Updating CRA Geography: It’s Not Just About Assessment Areas
In our modern digital area, industries once dominated by brick-and-mortar institutions have shifted much of their operations online. Banking is no exception. However, some important banking regulations have not been fully updated to account for contemporary changes in lending activity.
In his recent paper, “Updating CRA Geography: It’s Not Just About Assessment Areas,” NYU Furman Center Senior Policy Fellow Mark A. Willis offers his suggestions on how to effectively modernize one crucial regulation authorized under the Community Reinvestment Act (CRA). Published by the Penn Institute for Urban Research, the paper proposes a method to evaluate the CRA performance of large retail banks that use the internet to serve customers located beyond their branch network.

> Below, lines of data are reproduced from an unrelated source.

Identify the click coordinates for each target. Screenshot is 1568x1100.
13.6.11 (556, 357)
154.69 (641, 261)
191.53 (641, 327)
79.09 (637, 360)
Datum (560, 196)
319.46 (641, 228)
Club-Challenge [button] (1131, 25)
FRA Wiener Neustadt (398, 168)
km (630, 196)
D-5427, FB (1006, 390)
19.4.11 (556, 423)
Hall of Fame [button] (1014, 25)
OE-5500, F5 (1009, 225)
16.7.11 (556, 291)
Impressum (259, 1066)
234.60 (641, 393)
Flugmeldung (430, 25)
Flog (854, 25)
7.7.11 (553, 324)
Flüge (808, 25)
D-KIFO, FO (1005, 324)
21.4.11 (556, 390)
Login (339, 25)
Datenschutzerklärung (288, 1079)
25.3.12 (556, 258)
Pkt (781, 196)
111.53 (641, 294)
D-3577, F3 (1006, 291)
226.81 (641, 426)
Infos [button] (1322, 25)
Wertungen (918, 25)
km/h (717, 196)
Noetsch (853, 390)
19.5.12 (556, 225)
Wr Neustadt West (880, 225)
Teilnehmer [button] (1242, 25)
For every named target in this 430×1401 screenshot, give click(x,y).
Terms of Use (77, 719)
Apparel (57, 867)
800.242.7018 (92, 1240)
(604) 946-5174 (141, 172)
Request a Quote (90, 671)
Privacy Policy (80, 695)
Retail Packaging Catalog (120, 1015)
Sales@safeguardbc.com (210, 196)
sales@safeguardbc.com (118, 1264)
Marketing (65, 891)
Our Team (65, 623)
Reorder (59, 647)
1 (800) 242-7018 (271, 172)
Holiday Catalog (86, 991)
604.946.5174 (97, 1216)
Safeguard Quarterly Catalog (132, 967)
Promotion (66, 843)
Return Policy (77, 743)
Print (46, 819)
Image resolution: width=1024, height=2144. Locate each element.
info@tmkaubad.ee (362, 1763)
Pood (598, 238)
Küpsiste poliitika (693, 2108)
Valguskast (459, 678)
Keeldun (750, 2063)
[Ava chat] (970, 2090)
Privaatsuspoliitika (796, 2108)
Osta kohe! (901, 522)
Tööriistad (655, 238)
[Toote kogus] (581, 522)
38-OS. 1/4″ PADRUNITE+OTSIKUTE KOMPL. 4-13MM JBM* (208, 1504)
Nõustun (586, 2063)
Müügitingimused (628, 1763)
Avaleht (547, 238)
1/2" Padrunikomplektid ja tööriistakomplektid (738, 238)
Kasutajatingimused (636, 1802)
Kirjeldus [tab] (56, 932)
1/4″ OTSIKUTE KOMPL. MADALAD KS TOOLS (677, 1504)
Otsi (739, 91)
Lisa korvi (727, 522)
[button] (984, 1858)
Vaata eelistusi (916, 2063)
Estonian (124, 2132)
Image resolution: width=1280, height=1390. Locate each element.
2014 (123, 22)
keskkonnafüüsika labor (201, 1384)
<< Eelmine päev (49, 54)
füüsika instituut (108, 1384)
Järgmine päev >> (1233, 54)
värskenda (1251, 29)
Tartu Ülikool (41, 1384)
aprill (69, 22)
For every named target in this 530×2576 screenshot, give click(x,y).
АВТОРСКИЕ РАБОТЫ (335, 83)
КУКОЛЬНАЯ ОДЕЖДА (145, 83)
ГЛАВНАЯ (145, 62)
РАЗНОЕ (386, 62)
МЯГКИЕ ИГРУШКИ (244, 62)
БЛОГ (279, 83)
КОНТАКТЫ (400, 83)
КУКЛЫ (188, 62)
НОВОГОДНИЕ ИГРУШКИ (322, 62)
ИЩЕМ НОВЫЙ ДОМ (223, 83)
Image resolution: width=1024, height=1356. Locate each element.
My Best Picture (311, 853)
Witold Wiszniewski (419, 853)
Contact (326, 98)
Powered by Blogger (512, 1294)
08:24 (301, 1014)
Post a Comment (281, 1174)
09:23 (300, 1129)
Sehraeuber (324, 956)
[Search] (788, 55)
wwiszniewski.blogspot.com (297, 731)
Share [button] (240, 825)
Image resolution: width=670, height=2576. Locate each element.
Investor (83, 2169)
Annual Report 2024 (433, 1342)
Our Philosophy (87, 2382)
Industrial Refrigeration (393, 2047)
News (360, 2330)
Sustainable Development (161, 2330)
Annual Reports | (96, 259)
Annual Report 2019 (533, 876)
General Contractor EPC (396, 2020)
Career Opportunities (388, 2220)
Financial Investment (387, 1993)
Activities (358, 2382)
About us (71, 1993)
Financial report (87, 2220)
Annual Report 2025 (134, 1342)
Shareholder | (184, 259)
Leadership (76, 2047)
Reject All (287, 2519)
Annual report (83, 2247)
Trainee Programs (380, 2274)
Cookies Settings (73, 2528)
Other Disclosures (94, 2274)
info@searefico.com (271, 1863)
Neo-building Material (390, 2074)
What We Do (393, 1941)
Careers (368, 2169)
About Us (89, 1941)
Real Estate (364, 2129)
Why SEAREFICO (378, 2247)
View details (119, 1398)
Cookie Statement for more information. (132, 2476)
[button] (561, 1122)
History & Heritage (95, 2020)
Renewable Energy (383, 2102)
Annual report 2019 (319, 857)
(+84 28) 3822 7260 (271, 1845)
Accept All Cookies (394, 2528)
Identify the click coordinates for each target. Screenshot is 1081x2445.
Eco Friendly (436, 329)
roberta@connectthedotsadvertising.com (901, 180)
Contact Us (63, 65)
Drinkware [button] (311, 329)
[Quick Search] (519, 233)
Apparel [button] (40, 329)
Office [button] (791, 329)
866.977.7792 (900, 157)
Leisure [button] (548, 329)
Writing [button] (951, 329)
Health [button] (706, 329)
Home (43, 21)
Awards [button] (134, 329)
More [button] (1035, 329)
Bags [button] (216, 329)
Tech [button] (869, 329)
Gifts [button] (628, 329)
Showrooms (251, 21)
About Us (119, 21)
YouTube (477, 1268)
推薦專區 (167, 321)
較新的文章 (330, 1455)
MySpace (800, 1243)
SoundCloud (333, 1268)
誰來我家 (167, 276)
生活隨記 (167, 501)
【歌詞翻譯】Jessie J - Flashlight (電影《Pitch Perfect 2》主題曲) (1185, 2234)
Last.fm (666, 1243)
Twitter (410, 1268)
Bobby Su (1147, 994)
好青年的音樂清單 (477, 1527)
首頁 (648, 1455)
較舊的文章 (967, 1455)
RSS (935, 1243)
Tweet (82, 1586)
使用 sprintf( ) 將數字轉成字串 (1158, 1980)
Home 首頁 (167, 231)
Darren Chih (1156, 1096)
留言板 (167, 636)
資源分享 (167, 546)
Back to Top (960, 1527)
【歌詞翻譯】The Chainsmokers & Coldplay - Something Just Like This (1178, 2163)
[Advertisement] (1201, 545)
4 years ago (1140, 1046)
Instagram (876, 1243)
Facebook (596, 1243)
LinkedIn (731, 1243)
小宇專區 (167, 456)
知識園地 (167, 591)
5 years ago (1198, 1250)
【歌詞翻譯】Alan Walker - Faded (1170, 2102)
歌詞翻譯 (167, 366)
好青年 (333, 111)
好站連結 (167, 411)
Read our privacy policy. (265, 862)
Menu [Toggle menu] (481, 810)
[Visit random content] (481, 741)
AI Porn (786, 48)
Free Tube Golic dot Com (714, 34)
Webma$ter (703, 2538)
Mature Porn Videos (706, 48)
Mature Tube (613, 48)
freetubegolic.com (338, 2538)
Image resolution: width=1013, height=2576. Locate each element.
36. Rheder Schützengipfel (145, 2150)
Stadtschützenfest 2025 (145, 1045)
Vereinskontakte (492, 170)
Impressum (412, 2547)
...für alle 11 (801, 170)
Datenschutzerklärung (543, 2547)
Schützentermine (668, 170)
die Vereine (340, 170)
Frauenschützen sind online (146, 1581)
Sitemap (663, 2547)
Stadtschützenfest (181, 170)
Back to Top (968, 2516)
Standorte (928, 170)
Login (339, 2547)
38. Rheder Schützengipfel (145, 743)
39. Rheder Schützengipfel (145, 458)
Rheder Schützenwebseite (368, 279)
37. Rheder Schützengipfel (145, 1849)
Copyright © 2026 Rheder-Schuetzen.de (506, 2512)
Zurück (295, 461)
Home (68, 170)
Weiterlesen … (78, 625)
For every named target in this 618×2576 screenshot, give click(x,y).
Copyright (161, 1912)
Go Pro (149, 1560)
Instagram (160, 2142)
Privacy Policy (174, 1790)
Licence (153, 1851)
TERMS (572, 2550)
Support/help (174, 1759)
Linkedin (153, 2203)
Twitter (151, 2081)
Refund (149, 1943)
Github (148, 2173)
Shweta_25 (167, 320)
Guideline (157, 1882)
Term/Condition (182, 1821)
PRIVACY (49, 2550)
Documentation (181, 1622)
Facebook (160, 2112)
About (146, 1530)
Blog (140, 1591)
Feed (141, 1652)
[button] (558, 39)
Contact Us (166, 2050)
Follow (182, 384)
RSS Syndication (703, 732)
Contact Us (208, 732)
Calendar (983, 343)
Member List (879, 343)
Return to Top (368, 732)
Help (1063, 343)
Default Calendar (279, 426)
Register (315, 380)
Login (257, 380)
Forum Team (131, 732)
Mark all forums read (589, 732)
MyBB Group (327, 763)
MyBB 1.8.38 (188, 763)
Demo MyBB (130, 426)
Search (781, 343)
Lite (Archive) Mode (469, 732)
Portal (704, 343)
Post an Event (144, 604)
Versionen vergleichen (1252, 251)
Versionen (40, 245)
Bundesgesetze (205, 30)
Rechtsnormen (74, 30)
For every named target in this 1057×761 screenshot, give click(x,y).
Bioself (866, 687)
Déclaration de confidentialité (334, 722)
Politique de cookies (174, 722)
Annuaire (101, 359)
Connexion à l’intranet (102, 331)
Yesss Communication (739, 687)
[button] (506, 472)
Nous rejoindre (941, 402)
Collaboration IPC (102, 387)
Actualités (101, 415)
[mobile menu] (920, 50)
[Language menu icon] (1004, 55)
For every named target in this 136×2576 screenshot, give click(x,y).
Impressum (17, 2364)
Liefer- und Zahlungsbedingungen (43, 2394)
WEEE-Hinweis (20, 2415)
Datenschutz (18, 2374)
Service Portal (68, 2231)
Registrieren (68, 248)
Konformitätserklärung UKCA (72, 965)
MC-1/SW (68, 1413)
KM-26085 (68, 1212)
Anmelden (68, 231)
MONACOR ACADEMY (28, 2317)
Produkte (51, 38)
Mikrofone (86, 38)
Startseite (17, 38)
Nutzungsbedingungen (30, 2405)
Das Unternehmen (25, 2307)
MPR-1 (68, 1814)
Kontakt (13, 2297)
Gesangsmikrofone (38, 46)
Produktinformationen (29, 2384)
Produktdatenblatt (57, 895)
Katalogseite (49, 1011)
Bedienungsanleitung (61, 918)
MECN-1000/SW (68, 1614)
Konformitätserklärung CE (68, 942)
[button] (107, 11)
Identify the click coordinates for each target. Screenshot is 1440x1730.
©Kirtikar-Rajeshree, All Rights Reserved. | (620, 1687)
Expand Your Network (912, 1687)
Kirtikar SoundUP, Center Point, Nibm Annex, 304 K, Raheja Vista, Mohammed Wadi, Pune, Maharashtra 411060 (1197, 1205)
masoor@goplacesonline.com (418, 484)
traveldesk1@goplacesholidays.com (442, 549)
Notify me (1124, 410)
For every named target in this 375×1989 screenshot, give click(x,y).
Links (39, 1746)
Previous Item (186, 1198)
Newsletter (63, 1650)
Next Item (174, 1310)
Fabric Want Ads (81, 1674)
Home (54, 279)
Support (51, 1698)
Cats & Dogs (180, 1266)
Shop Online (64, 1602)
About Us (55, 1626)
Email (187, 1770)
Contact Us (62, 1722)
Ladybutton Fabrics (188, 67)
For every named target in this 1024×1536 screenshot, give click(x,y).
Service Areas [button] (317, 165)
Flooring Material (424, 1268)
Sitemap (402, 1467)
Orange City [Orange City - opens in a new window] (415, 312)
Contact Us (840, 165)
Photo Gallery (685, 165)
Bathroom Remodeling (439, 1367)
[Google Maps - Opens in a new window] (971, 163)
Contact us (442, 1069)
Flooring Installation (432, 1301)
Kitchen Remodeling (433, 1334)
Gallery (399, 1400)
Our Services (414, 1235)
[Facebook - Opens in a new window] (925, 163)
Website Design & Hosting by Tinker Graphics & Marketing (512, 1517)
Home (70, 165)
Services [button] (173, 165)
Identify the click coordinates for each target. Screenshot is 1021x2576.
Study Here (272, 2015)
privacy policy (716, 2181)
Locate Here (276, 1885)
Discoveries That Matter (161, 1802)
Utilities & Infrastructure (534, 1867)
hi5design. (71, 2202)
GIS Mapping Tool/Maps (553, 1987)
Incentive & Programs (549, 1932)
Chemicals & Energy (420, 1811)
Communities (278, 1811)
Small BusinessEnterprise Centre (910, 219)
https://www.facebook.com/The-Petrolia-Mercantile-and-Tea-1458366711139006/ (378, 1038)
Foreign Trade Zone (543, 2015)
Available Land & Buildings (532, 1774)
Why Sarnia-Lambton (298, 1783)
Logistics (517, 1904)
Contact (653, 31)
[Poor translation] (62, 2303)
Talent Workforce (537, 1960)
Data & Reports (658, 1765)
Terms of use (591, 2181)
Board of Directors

The CRA was passed in 1977 to encourage banks to help meet the credit needs of their local communities. The legislation reflected the concern that many low- and moderate income (LMI) neighborhoods suffered a shortage of credit. The CRA regulations require banks to delineate “assessment areas” (AAs) surrounding their branches, or if they have no branches then at least one AA around their main office, where they needed to focus such CRA activities as:
- Mortgage loans
- Small business loans
- Retail bank services
- Community Development loans, investment, and services
The proposal provides roadmaps for updating the evaluation of the CRA performance of (1) branchless, large retail internet banks and (2) large internet retail banks with deposit-taking branches. Because regulators currently focus their evaluation of banks on their CRA performance within designated AAs, these geographically-unbounded banking institutions are discouraged from expanding their CRA efforts beyond their AAs, leading to “hotspots” of concentrated CRA activity.
The core of the proposal involves separately weighing a bank’s CRA activity within its AA/AAs and outside its AA/AAs, with the latter evaluation consisting of tests for both the bank’s retail products (built up from evaluations at the local level) and community development activities (evaluated at the national level) to ensure it is meeting the needs of LMI households and communities. By separately evaluating these two types of CRA activities using existing CRA exam tools, the paper asserts that banks will be more confident in their ability to get CRA credit for conducting eligible activities in areas of high need that may be outside their AA/AAs.
Additionally, the paper calls for consideration of eliminating the requirement of an AA for branchless banks, to allow them to focus directly on finding the best national opportunities for meeting their affirmative obligations and reducing the likelihood of hotspots.
Ultimately, by removing the barriers that limit incentives for banks to serve a broader range of LMI communities, these proposals could encourage banks to seek out activities that have the most impact, and ultimately encourage more effective use of CRA resources.